Input:
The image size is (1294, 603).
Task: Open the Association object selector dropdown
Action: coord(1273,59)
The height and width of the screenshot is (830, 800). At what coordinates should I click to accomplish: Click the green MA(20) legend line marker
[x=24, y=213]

---

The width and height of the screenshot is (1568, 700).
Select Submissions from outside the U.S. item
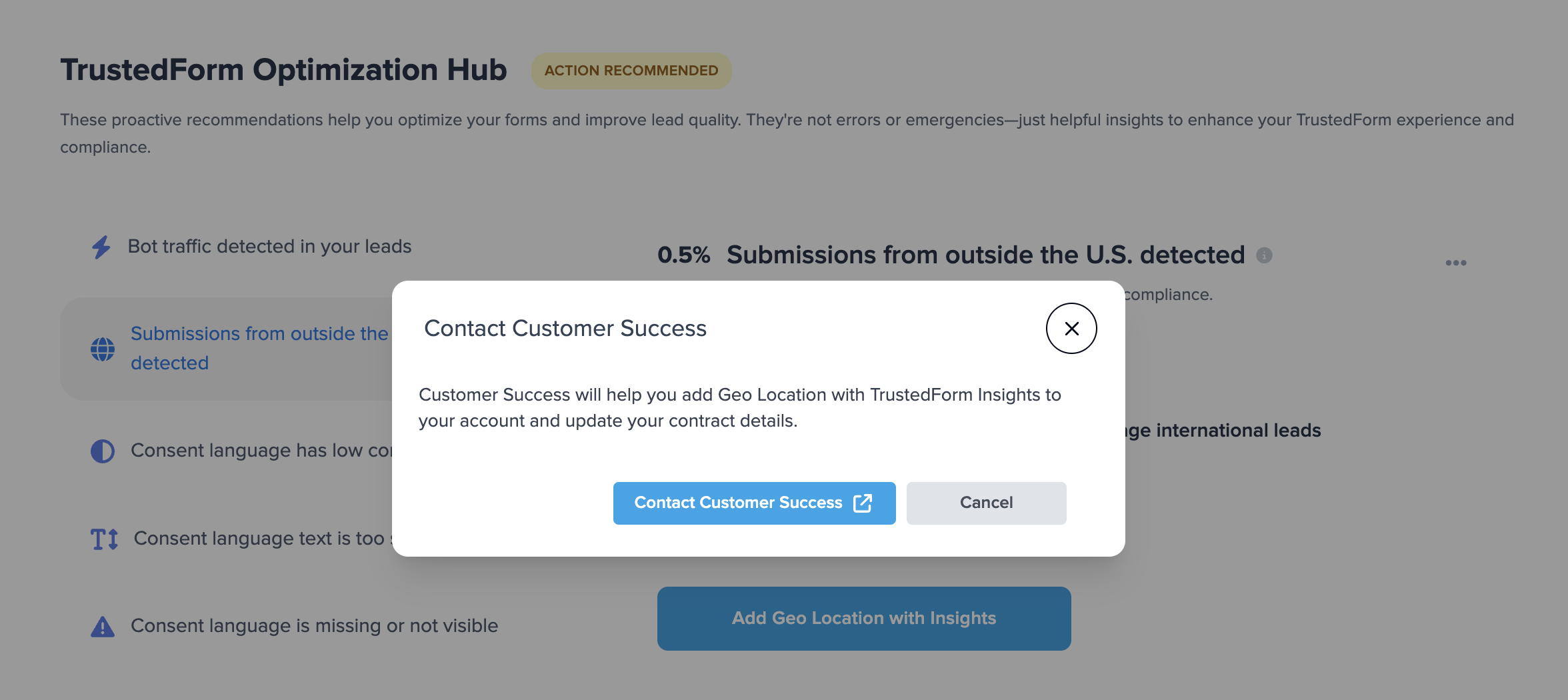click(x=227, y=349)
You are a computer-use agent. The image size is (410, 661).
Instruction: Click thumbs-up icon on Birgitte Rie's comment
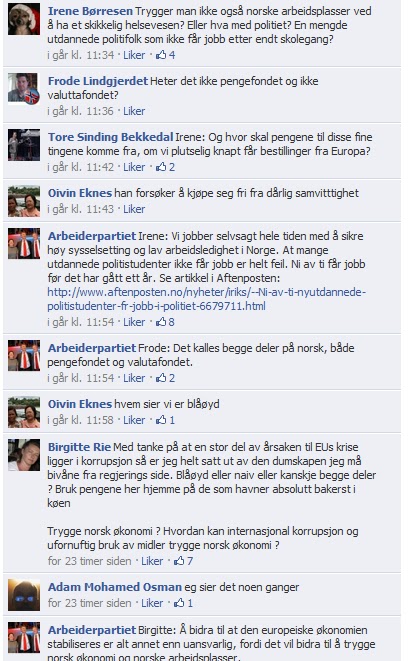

What to work on:
All lines above starting at the one with "Select Submissions from outside the U.S. item" and ending at the one with "Instruction: Click thumbs-up", inclusive, are to be printed again exactly, with the pictures left out.

Solved problem:
Select Submissions from outside the U.S. item
click(x=227, y=349)
You are a computer-use agent. The image size is (410, 661).
Instruction: Click thumbs-up icon on Birgitte Rie's comment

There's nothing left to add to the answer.